Les symptômes varient, allant d’une absence totale de gêne à des sensations de pesanteur pelvienne ou de fuites urinaires, rendant le diagnostic parfois tardif.
Population à risque et facteurs aggravants
Les femmes ayant accouché par voie vaginale et celles ménopausées sont les plus exposées à la cystocèle.
L’accouchement par voie basse peut affaiblir les muscles et les nerfs du plancher pelvien, augmentant ainsi le risque de prolapsus.
D’autres facteurs comme le vieillissement, la baisse des œstrogènes après la ménopause, le surpoids, la constipation chronique, le port de charges lourdes et une toux persistante contribuent également à cette condition.
Malgré sa prévalence, la cystocèle reste souvent méconnue, ce qui retarde le diagnostic et le traitement approprié.
Symptômes variés et diagnostic de la cystocèle
Les symptômes de la cystocèle varient considérablement.
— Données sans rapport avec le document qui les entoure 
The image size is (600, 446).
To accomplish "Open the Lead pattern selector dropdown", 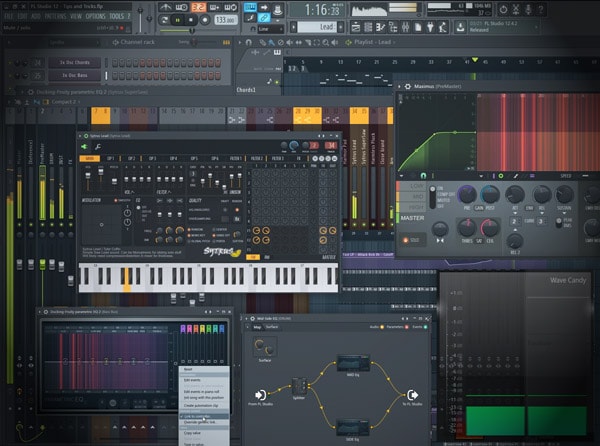I will [x=348, y=28].
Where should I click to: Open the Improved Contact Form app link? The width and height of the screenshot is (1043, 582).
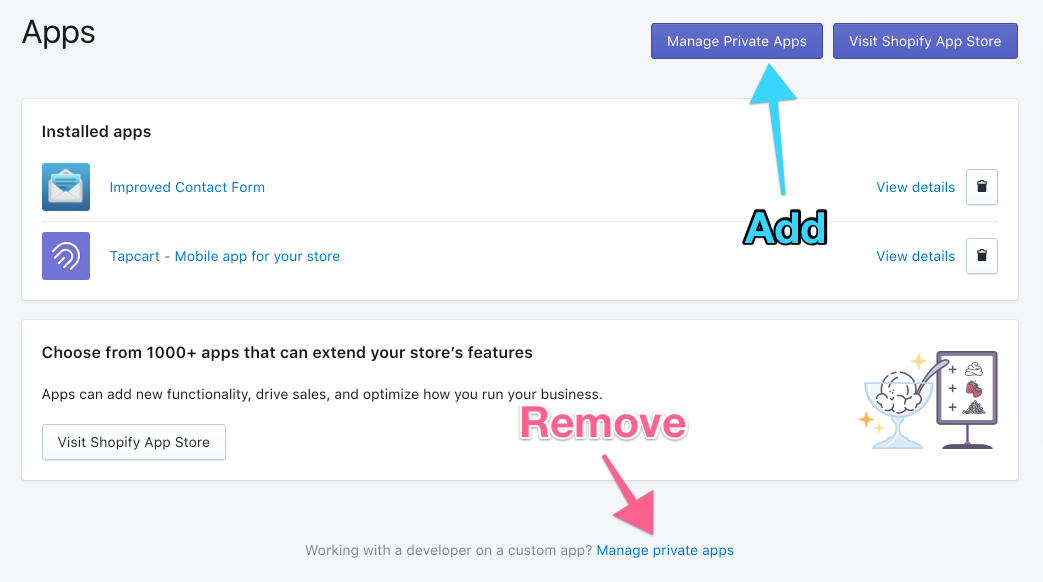[187, 187]
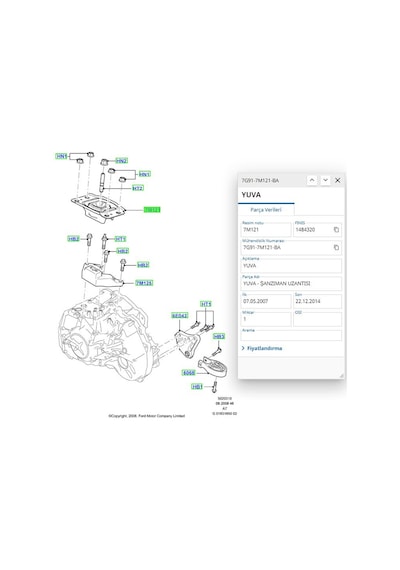Copy engineering number 7G91-7M121-BA
Viewport: 400px width, 570px height.
coord(336,248)
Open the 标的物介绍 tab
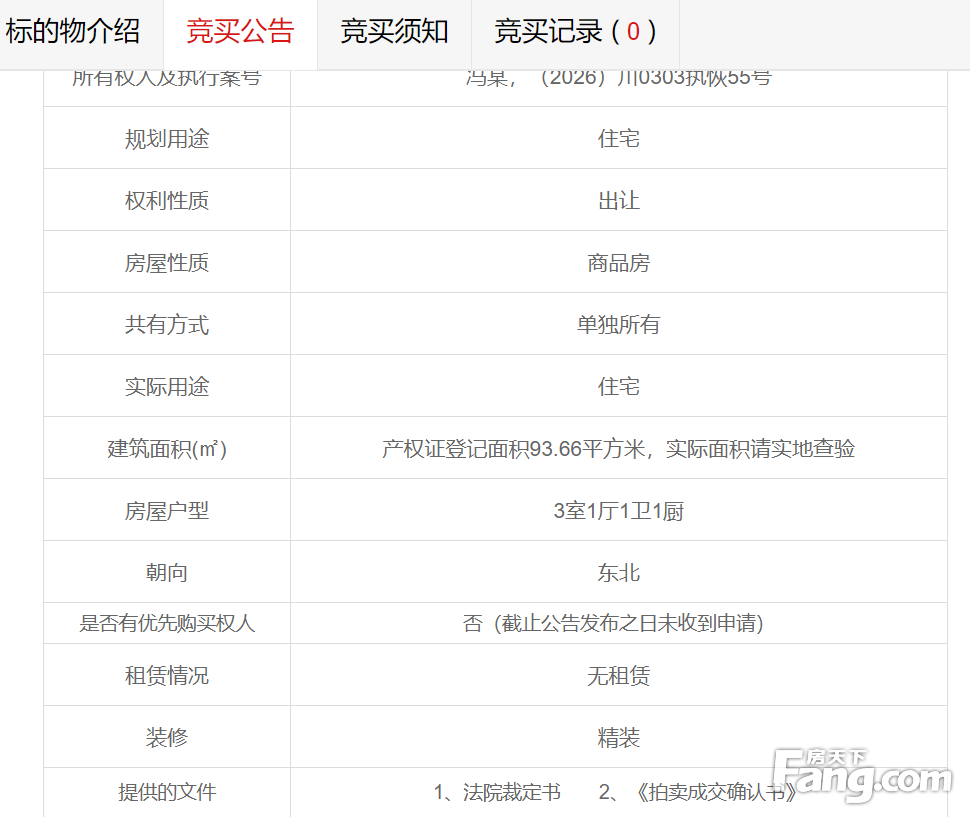970x817 pixels. 73,32
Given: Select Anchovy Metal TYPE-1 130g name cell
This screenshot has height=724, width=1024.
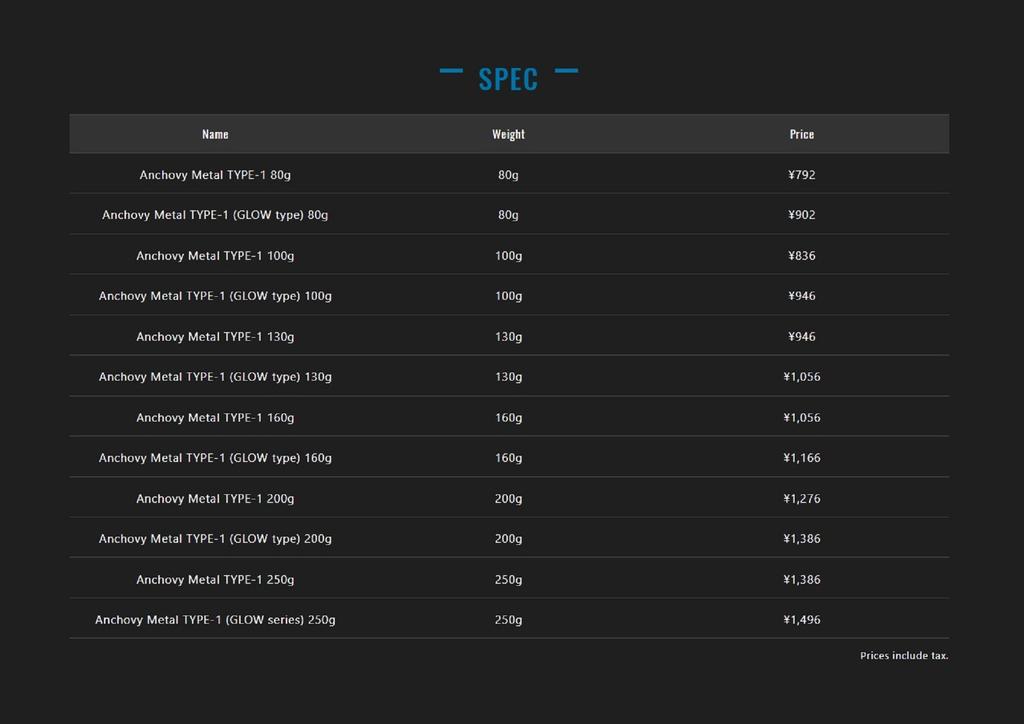Looking at the screenshot, I should [x=215, y=337].
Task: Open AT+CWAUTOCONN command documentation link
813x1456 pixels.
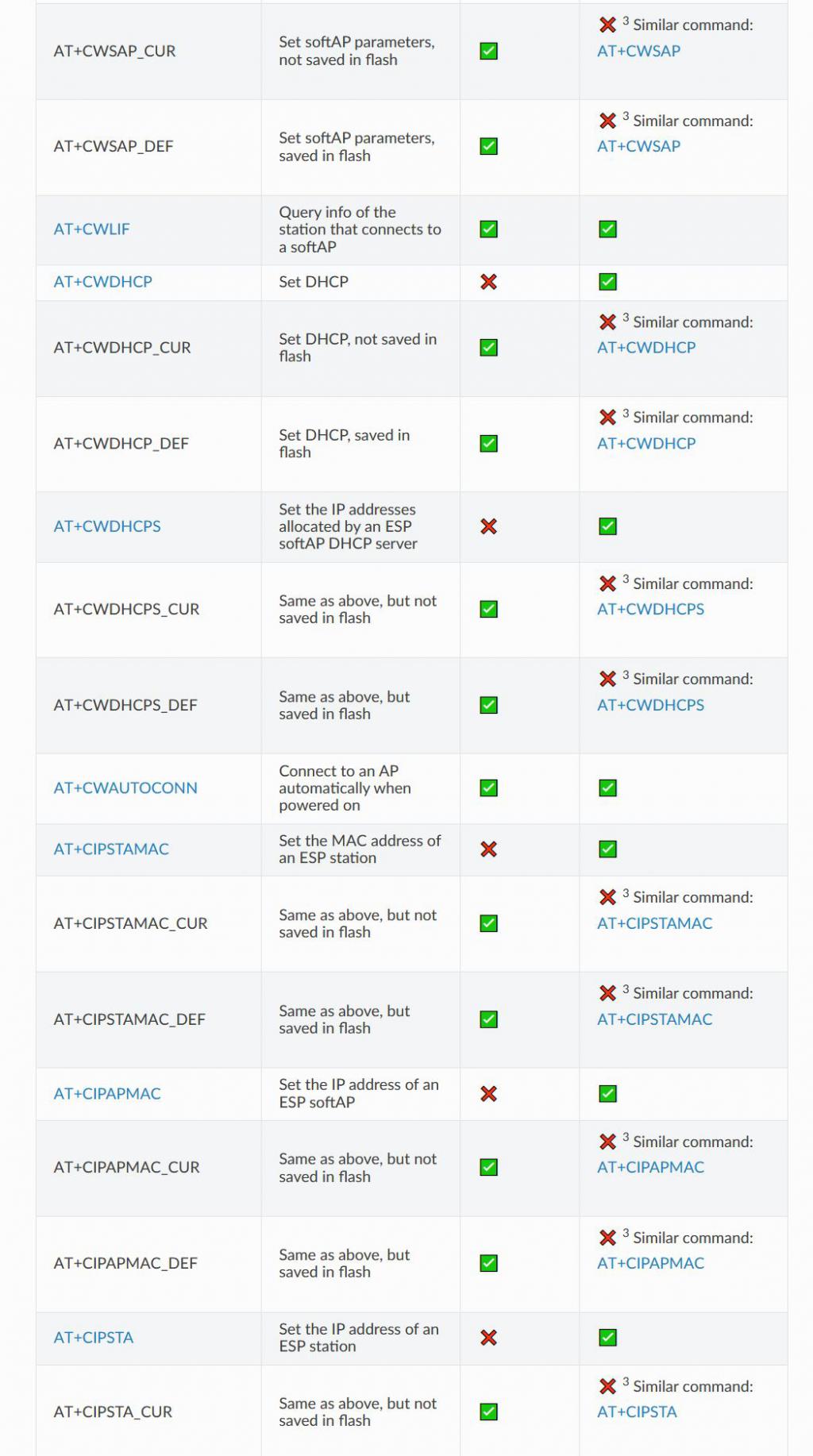Action: (125, 788)
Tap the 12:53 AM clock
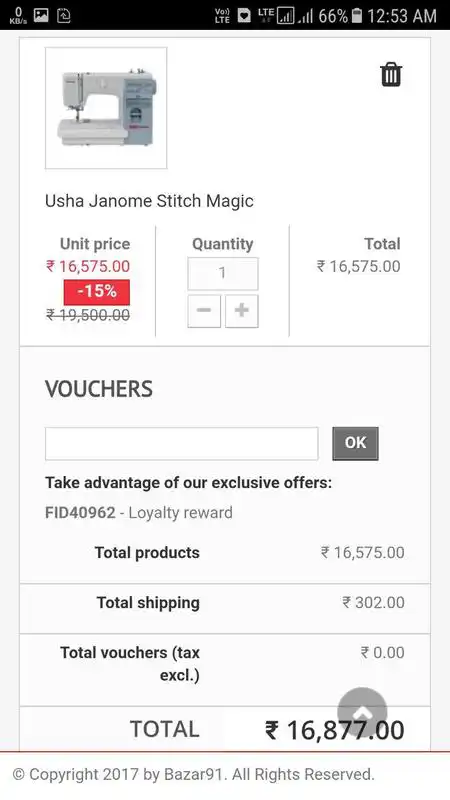 tap(402, 16)
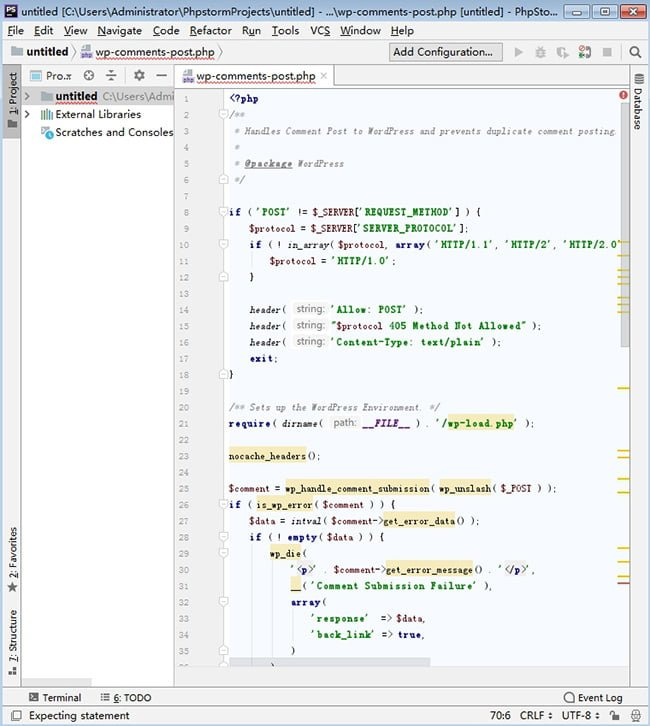Toggle tool window bars via bottom-left square icon
Image resolution: width=650 pixels, height=726 pixels.
point(16,715)
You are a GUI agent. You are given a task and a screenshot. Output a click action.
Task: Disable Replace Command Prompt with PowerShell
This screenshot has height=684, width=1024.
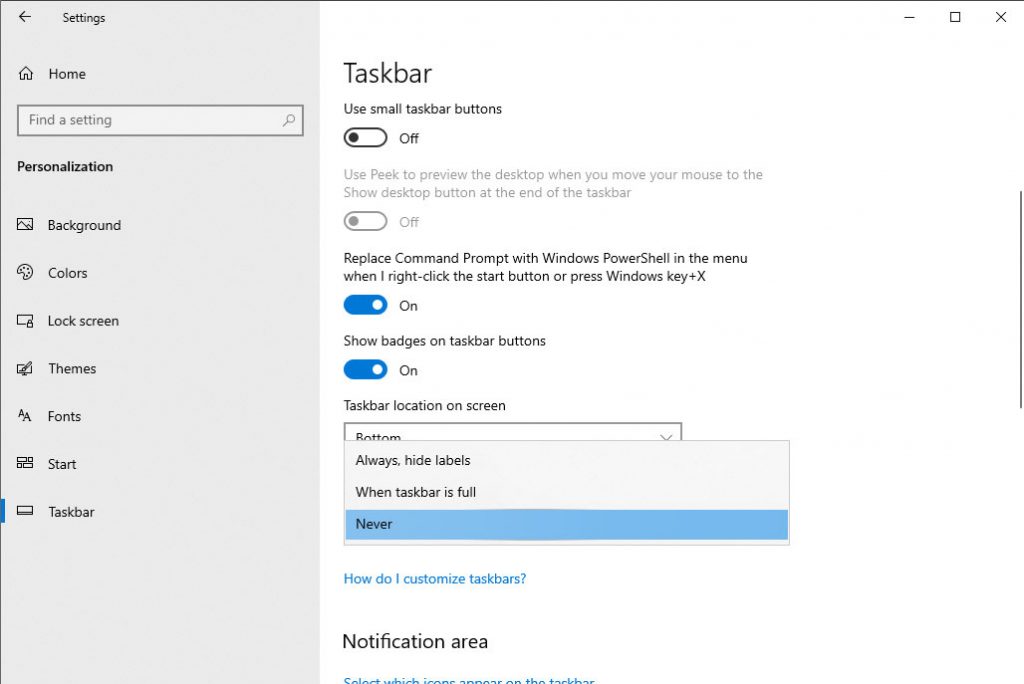(364, 304)
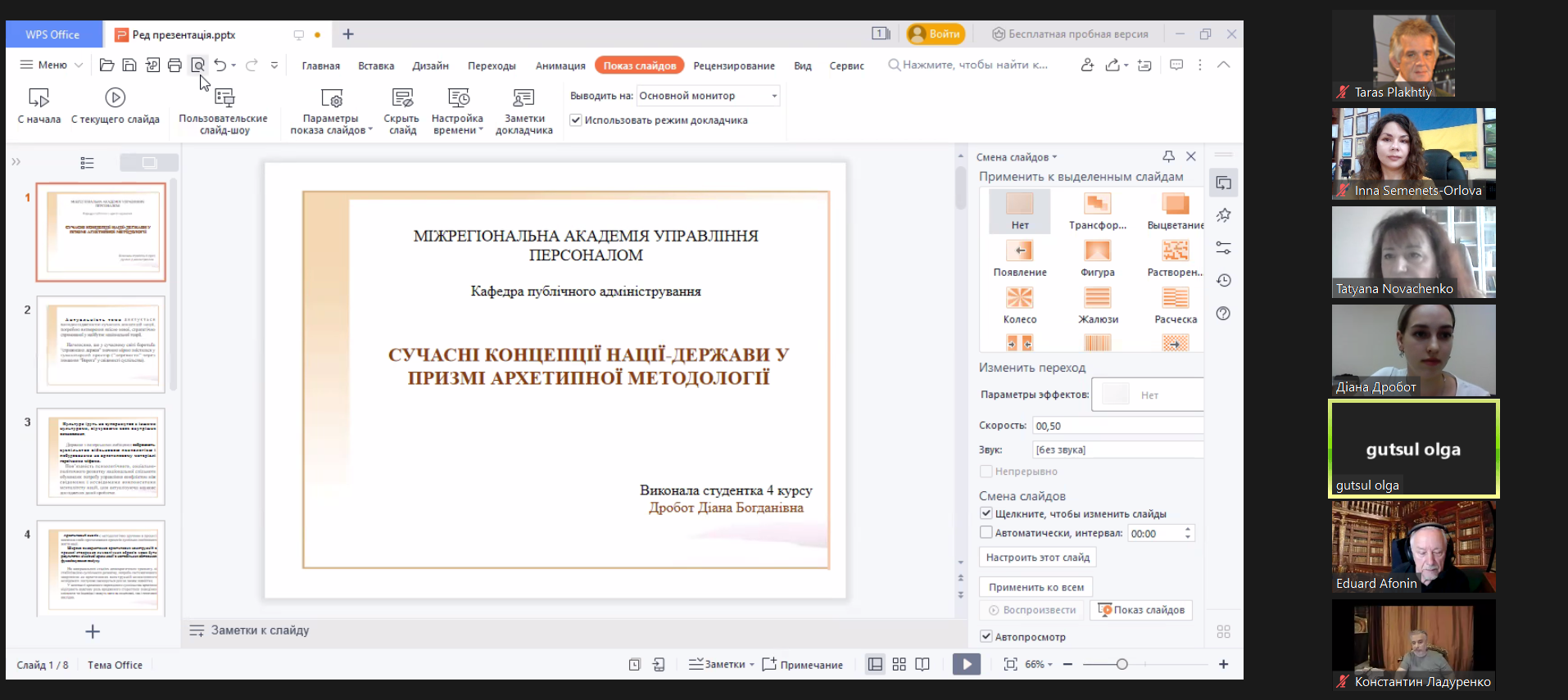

Certaines femmes ne ressentent aucune gêne, tandis que d’autres éprouvent une sensation de pesanteur pelvienne, une boule dans le vagin ou des fuites urinaires.
Les troubles urinaires, tels que des difficultés à initier la miction, une sensation de vessie mal vidée et des envies pressantes, sont également fréquents.
Ces manifestations peuvent compliquer le diagnostic, souvent posé tardivement. Un examen gynécologique de routine peut révéler un prolapsus asymptomatique.
Une consultation médicale est recommandée dès l’apparition de symptômes pour éviter des complications comme les infections urinaires.